• _Exercise brief_:
Find the line with "Prävention und Kinderschutz (435, 16)" and the line with "Jugendliche (311, 1027)" in the entries below; output exactly those two lines, every line between them, and no others.

• _Given records_:
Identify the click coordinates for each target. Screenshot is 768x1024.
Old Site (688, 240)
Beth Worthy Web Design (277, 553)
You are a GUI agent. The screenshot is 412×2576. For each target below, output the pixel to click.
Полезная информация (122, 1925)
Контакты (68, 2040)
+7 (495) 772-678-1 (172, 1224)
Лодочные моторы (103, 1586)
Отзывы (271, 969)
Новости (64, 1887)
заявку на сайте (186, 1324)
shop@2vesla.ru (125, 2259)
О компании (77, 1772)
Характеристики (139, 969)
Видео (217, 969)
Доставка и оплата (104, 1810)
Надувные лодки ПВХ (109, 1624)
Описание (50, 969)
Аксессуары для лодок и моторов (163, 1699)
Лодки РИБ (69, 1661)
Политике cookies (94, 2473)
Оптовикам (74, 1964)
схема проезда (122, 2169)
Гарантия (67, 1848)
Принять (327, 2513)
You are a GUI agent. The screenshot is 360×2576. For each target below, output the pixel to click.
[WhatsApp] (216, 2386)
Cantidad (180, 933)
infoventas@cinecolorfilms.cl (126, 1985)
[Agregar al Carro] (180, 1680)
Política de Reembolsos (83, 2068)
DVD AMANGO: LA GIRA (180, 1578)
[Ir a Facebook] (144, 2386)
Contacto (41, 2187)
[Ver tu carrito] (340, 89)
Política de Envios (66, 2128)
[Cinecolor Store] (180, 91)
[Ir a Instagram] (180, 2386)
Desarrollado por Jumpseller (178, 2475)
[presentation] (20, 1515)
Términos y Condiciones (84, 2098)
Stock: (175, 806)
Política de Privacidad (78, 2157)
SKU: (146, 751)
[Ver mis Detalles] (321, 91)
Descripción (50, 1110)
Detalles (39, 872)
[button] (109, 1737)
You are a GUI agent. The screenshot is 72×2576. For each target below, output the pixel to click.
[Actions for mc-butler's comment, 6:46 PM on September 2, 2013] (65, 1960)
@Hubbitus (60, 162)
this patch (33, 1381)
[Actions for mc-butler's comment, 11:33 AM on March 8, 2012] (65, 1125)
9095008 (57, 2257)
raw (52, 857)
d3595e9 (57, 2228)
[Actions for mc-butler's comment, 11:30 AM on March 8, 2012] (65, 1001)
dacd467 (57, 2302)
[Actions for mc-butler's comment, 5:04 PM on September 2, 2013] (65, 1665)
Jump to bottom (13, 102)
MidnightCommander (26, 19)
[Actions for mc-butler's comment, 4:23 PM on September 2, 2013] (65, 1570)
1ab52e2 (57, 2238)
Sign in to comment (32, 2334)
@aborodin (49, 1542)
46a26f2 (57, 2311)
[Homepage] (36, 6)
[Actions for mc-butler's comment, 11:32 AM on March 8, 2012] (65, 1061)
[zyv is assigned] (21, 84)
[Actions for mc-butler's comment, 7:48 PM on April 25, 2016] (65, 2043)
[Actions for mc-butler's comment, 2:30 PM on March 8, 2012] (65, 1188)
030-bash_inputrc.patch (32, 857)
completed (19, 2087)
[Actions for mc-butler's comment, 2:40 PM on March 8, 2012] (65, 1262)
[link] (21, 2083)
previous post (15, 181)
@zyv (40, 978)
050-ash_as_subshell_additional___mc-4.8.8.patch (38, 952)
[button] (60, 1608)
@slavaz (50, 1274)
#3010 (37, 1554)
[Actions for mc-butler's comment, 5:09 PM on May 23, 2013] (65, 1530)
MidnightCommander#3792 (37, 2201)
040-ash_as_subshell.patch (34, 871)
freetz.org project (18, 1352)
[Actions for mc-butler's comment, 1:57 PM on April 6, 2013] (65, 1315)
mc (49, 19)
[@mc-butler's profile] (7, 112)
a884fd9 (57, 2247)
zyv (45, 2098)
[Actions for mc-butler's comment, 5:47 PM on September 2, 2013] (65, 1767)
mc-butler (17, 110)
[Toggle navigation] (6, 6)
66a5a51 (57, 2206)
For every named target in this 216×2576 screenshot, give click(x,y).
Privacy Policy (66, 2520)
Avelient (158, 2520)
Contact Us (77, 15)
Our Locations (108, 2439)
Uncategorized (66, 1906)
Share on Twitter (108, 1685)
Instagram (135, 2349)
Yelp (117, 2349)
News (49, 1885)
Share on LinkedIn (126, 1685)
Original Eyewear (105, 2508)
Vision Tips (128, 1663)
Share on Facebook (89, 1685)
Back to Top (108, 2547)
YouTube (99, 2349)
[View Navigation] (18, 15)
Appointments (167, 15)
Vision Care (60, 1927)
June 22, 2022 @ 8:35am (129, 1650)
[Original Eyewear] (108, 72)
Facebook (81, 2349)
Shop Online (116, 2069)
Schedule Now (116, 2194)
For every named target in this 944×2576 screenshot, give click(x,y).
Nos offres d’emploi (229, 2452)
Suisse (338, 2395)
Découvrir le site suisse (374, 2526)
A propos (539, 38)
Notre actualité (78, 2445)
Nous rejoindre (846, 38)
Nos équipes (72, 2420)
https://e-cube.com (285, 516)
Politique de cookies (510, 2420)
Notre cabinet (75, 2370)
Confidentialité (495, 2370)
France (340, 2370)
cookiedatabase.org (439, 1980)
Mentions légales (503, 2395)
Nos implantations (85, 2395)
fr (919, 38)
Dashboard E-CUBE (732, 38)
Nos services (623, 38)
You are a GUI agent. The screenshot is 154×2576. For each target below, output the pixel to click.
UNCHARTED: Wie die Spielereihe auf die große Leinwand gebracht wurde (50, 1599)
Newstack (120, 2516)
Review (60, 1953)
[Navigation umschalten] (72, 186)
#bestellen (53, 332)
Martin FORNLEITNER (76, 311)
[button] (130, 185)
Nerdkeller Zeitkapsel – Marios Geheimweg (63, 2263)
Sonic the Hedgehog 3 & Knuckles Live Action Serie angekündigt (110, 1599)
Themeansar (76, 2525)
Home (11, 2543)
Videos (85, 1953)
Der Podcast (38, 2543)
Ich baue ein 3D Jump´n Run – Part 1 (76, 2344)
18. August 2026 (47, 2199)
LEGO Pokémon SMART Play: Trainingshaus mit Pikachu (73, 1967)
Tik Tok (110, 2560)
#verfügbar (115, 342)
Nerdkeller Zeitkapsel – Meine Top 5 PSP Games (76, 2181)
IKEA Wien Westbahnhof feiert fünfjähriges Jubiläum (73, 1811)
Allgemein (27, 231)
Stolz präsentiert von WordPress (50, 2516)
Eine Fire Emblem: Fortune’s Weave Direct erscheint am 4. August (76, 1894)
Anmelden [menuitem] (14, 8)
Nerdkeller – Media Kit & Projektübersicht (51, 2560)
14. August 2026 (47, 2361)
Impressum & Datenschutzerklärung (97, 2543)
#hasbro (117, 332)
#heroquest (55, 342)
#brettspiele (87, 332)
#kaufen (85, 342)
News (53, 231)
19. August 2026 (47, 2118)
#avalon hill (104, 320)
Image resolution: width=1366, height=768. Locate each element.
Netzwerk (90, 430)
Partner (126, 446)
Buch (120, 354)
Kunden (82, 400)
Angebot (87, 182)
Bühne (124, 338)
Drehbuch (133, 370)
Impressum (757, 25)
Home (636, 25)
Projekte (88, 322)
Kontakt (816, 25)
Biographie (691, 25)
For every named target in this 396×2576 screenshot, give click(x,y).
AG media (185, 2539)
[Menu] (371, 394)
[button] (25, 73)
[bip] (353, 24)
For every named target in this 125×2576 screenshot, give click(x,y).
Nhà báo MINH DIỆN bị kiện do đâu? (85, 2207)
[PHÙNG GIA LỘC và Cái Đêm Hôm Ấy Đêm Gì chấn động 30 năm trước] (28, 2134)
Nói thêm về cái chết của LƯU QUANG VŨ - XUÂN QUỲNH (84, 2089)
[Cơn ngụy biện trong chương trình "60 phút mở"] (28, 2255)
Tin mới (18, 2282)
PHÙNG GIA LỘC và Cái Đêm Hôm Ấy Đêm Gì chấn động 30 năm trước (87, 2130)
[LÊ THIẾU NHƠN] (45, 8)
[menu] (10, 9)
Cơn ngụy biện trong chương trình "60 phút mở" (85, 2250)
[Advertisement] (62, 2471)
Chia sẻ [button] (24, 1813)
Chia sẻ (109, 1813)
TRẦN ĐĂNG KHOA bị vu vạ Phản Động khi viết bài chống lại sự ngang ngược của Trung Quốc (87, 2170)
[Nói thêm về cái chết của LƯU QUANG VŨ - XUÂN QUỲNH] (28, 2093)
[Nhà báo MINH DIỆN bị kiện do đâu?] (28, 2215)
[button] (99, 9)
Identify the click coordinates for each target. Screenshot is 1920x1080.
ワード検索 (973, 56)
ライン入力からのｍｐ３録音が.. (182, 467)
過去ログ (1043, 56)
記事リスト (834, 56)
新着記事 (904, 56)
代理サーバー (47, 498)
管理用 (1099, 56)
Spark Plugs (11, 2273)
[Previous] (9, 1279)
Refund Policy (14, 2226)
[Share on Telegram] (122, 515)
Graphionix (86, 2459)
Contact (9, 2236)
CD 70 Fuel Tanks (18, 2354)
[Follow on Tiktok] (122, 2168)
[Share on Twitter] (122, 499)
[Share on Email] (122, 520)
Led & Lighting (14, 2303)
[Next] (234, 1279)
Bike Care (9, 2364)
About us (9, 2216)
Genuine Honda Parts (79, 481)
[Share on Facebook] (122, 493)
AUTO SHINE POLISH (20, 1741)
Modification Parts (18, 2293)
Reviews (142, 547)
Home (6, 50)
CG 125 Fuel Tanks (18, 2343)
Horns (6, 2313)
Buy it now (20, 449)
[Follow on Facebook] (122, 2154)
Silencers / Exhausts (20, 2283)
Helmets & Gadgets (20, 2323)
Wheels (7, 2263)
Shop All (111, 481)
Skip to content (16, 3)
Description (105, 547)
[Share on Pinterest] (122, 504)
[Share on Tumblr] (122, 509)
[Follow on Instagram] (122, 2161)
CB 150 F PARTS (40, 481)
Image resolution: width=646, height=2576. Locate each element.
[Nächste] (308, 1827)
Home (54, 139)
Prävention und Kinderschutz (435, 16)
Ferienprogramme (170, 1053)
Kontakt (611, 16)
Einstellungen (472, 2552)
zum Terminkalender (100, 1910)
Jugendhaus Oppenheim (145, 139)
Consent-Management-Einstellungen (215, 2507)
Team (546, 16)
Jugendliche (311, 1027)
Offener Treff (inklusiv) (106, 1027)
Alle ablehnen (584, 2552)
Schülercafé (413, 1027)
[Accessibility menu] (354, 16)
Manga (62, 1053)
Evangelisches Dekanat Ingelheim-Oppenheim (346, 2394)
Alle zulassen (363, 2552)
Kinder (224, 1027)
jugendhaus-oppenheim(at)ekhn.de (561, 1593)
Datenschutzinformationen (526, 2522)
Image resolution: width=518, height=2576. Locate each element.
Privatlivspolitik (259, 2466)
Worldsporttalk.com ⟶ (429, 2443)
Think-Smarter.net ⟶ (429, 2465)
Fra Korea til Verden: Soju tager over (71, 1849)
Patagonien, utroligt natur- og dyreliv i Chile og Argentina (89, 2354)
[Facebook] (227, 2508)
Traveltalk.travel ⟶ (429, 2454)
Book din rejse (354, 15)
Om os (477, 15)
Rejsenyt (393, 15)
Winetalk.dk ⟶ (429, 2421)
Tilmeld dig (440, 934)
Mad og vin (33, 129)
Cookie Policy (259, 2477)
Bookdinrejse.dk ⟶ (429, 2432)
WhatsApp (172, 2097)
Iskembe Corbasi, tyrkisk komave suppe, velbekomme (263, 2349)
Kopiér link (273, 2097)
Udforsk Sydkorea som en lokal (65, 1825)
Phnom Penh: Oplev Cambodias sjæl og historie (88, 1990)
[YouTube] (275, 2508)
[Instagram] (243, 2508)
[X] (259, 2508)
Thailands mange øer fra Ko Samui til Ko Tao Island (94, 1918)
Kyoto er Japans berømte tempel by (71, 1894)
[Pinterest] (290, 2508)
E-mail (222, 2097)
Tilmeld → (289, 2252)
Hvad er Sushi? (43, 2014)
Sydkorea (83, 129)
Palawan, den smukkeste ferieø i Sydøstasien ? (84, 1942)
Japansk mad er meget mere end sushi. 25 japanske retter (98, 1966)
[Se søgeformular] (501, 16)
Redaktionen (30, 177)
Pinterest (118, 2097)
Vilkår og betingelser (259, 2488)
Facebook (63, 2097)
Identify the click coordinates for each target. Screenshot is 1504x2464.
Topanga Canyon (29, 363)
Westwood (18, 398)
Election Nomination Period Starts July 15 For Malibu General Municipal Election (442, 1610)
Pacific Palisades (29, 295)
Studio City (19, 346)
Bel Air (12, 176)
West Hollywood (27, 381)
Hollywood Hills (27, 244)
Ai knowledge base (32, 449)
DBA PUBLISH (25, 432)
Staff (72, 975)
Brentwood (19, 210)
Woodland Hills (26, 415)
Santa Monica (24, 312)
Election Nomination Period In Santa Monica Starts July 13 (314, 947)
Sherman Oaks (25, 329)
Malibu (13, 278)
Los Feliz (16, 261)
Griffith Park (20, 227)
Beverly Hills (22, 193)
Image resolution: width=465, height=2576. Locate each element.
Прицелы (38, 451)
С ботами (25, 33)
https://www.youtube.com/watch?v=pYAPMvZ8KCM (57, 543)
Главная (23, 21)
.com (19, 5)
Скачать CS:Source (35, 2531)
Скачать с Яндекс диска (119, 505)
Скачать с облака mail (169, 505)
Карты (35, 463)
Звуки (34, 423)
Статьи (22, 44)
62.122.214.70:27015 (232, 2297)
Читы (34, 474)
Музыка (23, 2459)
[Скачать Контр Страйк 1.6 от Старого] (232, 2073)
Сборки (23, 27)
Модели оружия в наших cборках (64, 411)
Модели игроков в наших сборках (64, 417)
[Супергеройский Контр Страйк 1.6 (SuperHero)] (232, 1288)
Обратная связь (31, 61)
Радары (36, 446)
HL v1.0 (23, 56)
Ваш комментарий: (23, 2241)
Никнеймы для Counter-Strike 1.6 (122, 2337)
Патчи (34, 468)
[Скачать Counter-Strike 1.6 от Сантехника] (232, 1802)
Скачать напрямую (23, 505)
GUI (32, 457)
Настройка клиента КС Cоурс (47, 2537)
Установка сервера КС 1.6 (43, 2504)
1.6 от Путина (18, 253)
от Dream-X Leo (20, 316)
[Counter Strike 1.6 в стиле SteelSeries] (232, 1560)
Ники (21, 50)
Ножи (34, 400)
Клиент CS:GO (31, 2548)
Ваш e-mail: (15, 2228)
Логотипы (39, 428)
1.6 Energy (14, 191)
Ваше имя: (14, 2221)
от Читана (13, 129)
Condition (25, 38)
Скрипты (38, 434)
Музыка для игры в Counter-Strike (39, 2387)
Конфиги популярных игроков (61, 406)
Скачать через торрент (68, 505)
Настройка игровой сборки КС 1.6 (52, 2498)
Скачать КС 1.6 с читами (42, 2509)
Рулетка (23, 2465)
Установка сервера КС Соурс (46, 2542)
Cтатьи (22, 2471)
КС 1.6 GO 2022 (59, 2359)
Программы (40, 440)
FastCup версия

• _Answer below_:
Prävention und Kinderschutz (435, 16)
Ferienprogramme (170, 1053)
Kontakt (611, 16)
Einstellungen (472, 2552)
zum Terminkalender (100, 1910)
Jugendhaus Oppenheim (145, 139)
Consent-Management-Einstellungen (215, 2507)
Team (546, 16)
Jugendliche (311, 1027)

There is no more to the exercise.